A decisão, assinada pelo comandante da polícia na área de Jerusalém, Afshlom Bild, baseia-se em poderes concedidos pelas ordens policiais do regime de 1971, sob o pretexto de "manutenção da segurança e da ordem pública."
A decisão estabelece uma "proibição de entrada dos dois sheikhs nos pátios da Mesquita Al-Aqsa ou de sua presença nos mesmos, salvo mediante obtenção de uma autorização especial e direta do comandante da polícia."
Em seu comentário sobre a decisão, o Sheikh Kamal Khatib expressou sua rejeição à medida, considerando-a parte de uma "perseguição contínua" desde a proibição do movimento islâmico em 2015, indicando que a justificativa da decisão por razões de segurança "carece de fundamentos genuínos."
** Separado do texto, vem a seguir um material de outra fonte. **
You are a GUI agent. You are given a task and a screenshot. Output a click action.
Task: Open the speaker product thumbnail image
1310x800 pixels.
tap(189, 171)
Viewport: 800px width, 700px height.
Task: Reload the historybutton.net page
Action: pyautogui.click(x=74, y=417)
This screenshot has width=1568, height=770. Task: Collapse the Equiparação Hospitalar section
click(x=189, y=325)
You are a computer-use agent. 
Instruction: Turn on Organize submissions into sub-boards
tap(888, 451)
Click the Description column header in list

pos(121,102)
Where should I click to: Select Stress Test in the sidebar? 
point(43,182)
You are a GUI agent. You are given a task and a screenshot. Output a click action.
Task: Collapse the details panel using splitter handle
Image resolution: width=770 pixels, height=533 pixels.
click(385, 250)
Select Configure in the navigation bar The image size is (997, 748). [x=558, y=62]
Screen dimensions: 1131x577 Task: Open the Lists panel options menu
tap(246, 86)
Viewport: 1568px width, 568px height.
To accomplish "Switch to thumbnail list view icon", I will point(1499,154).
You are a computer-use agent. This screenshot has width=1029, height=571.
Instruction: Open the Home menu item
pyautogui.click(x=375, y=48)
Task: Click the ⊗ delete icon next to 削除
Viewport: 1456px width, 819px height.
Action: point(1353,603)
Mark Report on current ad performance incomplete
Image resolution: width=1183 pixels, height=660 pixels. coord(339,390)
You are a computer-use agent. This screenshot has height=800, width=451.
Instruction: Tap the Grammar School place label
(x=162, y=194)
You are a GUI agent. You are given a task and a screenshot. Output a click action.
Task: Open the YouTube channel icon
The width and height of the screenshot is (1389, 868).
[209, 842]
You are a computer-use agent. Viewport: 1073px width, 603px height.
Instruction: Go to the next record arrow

Ele também relacionou o momento da decisão às suas sessões de julgamento em curso desde 2021, baseadas em acusações de incitamento, reafirmando sua adesão a suas posições apesar das medidas tomadas contra ele.
Essa decisão faz parte de uma série de restrições impostas pelo regime israelense aos dois sheikhs ao longo dos últimos anos, que incluíram repetidas ordens de expulsão da Mesquita Al-Aqsa, além de outras medidas restritivas e perseguições.
O Sheikh Raed Salah liderou o movimento islâmico antes de sua proibição e enfrentou repetidas prisões e expulsões, enquanto o Sheikh Kamal Khatib atuou anteriormente como vice-presidente do movimento e atualmente ocupa a presidência do Comitê de Liberdades, emanado do Comitê Superior de Acompanhamento, enfrentando medidas semelhantes.
Essa medida reflete as políticas israelenses contínuas que restringem o acesso à Mesquita Al-Aqsa.